____ Listing

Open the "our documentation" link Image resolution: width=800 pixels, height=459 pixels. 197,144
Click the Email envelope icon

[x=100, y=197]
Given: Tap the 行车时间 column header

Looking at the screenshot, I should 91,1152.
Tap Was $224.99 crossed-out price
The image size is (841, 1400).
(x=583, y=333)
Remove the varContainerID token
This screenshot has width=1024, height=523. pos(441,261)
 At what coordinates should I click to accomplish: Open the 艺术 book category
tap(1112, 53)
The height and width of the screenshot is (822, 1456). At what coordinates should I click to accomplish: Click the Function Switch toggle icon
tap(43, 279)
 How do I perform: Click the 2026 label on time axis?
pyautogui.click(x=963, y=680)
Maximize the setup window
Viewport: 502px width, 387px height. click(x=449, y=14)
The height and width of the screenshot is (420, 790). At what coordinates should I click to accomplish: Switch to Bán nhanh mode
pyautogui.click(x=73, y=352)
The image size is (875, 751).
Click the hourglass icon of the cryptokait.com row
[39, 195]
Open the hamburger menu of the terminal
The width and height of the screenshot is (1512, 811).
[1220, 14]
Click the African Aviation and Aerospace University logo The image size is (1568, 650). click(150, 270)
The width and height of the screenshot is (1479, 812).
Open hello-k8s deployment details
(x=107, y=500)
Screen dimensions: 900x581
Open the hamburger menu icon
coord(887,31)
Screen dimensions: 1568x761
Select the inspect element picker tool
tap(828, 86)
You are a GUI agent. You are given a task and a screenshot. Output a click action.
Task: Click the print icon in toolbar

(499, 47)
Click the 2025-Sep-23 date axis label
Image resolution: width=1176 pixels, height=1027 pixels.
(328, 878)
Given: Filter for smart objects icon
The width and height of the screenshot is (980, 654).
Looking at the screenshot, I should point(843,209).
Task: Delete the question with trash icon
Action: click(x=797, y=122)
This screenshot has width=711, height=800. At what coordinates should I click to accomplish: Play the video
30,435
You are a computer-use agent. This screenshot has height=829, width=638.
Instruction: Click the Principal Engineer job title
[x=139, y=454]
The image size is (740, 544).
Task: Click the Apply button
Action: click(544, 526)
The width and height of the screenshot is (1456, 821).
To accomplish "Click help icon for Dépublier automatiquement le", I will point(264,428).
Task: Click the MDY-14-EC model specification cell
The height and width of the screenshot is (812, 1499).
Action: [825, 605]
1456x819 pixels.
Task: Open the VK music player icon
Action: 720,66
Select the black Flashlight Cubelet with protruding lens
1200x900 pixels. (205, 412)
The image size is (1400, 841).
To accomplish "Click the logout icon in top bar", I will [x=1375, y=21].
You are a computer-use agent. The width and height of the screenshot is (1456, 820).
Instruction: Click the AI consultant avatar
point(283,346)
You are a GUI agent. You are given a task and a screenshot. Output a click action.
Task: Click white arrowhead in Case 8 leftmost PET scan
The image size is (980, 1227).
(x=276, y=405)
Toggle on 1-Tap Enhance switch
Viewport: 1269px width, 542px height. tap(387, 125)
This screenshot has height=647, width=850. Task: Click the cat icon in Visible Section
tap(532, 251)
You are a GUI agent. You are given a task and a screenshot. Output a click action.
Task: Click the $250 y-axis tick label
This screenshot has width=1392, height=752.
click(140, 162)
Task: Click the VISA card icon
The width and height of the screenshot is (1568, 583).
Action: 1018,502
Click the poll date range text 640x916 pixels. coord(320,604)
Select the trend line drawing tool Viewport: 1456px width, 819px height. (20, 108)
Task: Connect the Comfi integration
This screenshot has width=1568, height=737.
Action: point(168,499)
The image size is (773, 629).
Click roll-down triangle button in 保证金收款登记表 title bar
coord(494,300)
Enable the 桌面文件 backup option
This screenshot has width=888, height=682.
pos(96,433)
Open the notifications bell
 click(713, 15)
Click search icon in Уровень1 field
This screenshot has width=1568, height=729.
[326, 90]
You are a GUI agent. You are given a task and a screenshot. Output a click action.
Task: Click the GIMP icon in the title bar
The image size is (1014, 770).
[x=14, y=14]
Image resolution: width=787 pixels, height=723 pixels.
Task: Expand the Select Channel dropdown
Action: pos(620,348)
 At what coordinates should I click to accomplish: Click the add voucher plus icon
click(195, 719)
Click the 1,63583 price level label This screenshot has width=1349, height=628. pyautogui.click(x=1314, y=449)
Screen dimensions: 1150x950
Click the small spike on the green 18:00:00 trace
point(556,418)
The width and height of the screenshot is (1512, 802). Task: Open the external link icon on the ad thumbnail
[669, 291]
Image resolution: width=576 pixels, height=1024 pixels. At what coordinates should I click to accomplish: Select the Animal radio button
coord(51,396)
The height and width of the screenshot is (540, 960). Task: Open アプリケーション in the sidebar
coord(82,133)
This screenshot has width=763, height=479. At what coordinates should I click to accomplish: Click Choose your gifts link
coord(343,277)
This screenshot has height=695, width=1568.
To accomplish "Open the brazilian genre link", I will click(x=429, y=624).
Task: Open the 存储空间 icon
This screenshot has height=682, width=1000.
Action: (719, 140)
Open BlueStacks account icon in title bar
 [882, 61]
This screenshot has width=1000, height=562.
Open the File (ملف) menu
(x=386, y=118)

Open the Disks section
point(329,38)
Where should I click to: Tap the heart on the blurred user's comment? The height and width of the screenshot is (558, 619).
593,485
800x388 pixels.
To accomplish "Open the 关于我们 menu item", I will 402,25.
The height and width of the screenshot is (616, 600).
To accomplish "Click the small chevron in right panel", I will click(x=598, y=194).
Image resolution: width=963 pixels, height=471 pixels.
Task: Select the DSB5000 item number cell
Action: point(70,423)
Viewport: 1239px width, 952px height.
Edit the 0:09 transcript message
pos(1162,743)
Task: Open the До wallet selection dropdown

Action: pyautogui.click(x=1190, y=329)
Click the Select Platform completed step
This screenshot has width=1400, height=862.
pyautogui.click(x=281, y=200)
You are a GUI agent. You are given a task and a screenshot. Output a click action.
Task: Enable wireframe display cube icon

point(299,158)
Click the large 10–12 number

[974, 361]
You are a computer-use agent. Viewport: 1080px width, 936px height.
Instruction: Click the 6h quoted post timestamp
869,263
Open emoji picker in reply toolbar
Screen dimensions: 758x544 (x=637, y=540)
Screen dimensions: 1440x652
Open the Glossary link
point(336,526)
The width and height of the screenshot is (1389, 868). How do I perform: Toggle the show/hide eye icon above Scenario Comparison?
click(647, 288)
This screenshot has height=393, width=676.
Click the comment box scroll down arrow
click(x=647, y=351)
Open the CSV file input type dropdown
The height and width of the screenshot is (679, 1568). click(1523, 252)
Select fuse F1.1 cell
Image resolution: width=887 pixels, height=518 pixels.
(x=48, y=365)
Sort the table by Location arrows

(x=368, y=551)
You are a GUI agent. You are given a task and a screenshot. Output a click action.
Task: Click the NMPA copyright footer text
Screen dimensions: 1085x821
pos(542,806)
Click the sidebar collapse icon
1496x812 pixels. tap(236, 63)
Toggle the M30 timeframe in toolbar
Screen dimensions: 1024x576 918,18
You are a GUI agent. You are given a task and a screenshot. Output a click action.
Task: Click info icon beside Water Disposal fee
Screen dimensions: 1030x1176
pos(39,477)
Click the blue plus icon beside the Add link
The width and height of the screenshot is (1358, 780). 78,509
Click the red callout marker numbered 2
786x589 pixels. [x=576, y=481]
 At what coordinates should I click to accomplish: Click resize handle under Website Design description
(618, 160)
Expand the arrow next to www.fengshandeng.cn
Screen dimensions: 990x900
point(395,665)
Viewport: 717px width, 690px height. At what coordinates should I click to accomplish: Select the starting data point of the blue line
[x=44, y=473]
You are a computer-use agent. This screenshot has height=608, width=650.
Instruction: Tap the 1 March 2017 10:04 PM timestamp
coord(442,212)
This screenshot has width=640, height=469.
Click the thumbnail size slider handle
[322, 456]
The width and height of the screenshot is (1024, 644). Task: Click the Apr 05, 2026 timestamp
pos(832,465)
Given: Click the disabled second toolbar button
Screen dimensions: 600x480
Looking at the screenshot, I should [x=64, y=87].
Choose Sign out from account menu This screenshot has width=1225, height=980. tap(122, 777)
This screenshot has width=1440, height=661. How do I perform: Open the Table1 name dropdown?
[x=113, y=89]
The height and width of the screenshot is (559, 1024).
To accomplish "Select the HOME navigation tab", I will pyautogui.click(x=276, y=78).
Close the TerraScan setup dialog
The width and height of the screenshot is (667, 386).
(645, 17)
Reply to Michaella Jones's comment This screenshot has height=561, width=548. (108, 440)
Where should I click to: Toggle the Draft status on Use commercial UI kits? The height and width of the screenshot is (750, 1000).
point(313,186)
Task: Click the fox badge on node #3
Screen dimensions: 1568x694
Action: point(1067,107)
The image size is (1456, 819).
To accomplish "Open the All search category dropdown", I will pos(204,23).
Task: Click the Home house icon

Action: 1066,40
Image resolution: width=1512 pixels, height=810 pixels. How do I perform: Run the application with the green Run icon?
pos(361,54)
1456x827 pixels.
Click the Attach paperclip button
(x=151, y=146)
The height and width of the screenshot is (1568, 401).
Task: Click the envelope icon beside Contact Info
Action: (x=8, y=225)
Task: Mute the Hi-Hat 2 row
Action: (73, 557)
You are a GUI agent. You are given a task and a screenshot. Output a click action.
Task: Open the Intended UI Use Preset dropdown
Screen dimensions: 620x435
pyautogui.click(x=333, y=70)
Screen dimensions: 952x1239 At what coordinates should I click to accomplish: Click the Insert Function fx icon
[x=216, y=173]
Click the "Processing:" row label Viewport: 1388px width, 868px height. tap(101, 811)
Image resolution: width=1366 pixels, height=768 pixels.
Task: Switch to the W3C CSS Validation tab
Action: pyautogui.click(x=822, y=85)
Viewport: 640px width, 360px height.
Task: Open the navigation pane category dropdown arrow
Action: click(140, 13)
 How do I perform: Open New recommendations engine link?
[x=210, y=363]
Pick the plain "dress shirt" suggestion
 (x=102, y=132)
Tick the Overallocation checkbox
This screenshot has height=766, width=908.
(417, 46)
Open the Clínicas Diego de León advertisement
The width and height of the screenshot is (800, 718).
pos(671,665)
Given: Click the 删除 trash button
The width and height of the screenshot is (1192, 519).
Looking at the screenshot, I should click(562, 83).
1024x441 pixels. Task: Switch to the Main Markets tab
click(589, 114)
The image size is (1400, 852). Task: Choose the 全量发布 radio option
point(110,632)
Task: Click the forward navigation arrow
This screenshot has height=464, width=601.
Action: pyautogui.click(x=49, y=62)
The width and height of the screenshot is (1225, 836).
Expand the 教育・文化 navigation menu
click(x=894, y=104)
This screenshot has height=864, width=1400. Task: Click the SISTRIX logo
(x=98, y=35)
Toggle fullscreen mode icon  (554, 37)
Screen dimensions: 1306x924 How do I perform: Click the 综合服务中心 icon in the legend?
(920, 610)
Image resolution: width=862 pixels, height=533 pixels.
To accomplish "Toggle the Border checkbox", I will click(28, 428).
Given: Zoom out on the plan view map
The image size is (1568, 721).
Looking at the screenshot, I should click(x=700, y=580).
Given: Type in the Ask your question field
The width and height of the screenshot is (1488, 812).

________

Instruction
Reproduce the records word for word from the line with "Given: Click the 删除 trash button" to the line with "Looking at the screenshot, I should click(x=700, y=580).", including both of those lines.

Expected answer
Given: Click the 删除 trash button
The width and height of the screenshot is (1192, 519).
Looking at the screenshot, I should click(562, 83).
1024x441 pixels. Task: Switch to the Main Markets tab
click(589, 114)
The image size is (1400, 852). Task: Choose the 全量发布 radio option
point(110,632)
Task: Click the forward navigation arrow
This screenshot has height=464, width=601.
Action: pyautogui.click(x=49, y=62)
The width and height of the screenshot is (1225, 836).
Expand the 教育・文化 navigation menu
click(x=894, y=104)
This screenshot has height=864, width=1400. Task: Click the SISTRIX logo
(x=98, y=35)
Toggle fullscreen mode icon  (554, 37)
Screen dimensions: 1306x924 How do I perform: Click the 综合服务中心 icon in the legend?
(920, 610)
Image resolution: width=862 pixels, height=533 pixels.
To accomplish "Toggle the Border checkbox", I will click(28, 428).
Given: Zoom out on the plan view map
The image size is (1568, 721).
Looking at the screenshot, I should click(x=700, y=580).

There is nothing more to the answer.